その結果、空から鉄の棒が落ちてきた、と言う訳だ。
タネを明かせば簡単な話で、誰にでも出来る手品でしかない。
後は鋼鉄の棒の落下地点まで、敵を誘導してやるだけだ。
しかし、殴られる必要があったとはいえ、覚悟していても痛いものは痛い。
あぁくそ。息をするだけでギシギシ来やがる。
だから戦うのは嫌なんだ。損ばかりして、何も得がない。
ふぅ、とため息をついて空を仰ぐ。
木々が覆い茂っているせいで太陽は見えないが、その先には晴れた青空が広がっていることだろう。

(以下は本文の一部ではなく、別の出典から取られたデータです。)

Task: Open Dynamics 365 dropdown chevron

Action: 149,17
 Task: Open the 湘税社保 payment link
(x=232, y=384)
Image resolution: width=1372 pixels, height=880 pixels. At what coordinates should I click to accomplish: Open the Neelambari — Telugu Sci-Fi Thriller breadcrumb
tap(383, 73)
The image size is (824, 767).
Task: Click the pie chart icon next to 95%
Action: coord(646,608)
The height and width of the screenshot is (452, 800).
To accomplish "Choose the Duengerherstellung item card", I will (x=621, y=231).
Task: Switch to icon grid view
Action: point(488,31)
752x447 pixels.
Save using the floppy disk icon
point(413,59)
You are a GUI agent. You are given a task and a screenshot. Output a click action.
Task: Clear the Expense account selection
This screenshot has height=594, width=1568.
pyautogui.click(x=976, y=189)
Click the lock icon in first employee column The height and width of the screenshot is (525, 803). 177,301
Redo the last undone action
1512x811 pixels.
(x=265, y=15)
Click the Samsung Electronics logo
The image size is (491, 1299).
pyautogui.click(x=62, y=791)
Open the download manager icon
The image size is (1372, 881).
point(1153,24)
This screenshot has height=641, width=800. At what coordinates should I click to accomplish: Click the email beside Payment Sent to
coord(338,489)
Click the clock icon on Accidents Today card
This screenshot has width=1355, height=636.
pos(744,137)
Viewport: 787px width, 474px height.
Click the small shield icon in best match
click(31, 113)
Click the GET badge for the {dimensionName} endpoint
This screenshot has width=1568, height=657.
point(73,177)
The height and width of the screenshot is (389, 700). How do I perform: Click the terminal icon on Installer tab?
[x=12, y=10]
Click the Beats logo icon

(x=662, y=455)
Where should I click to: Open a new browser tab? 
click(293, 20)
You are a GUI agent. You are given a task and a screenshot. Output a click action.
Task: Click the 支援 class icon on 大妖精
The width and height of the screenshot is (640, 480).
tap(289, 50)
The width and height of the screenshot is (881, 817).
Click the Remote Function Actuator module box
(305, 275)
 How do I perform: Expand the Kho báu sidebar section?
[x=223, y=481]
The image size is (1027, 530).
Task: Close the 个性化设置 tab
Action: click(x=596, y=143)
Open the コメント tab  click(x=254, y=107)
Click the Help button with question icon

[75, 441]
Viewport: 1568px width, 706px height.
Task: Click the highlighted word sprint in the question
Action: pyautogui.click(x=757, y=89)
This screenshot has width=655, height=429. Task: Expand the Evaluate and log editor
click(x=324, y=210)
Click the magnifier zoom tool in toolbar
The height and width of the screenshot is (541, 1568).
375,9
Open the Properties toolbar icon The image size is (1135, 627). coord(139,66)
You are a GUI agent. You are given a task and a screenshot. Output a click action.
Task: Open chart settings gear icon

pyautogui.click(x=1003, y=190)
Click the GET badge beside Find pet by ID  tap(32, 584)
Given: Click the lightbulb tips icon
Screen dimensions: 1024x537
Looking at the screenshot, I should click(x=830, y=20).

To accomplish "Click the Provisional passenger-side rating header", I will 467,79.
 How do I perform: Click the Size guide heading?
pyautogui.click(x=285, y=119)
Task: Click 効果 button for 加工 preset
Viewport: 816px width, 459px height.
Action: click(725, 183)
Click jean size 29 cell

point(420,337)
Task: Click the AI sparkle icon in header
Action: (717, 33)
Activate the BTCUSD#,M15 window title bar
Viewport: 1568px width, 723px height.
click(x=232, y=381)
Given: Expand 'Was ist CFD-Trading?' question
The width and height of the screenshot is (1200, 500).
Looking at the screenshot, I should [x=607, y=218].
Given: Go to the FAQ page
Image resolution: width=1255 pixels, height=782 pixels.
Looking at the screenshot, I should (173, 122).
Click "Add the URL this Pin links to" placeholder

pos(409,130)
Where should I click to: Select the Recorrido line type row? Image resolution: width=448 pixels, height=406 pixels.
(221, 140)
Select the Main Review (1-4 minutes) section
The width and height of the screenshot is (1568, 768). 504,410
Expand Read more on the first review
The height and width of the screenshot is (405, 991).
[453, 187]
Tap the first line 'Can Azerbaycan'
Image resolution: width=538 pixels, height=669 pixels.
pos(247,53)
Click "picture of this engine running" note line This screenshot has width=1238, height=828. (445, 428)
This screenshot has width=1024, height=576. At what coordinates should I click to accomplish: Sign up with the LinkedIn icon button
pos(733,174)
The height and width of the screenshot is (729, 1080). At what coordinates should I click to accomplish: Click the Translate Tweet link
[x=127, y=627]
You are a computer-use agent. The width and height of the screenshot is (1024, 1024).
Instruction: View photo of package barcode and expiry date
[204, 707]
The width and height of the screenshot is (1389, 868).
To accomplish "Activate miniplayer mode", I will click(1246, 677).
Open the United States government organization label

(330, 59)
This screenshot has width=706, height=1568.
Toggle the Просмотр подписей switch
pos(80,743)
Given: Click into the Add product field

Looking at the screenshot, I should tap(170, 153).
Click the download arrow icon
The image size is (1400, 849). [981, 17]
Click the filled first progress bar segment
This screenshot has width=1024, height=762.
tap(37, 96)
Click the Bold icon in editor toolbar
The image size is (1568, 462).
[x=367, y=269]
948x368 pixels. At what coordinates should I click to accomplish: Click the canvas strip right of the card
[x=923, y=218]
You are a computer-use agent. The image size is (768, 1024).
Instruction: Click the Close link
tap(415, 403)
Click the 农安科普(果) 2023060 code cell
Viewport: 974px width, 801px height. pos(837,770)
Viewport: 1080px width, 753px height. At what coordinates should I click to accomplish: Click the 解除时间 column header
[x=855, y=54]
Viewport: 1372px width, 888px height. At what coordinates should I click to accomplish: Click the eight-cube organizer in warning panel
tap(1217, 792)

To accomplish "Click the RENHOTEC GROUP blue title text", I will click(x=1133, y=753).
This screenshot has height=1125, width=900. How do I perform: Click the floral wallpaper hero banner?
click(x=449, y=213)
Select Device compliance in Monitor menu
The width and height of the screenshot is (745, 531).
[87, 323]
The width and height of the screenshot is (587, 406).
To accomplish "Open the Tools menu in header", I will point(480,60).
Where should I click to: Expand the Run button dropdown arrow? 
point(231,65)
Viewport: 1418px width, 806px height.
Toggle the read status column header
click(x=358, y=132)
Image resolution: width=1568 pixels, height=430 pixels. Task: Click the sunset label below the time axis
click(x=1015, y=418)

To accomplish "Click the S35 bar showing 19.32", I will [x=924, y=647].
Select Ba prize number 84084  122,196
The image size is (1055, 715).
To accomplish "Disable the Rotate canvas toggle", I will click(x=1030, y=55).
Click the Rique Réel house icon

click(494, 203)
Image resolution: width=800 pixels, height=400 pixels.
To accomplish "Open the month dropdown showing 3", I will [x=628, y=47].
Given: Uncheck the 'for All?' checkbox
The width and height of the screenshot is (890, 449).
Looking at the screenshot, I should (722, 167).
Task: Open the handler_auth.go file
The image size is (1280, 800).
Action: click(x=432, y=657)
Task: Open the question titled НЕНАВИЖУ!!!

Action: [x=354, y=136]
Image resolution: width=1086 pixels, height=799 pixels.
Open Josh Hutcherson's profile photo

だが、俺にはこの薄暗さが丁度いい。陽の当たる場所は、俺には明るすぎる。
暗くて地味で目立たない、そんな場所が、俺には似合っている。
港町アスーラからサウレ達が来るまでのあと十分弱。
弱々しい鳴き声を上げるゴブリンロードと共に、木漏れ日も差さない森の奥で血生臭い空気を吸い込みながら。
何だかこの場所が自分の生き方そのものに思えて、痛みを堪えながら小さく笑っていた。
後は陽の当たる場所の連中に任せるとしよう。
死神の仕事はこれにて完了だ。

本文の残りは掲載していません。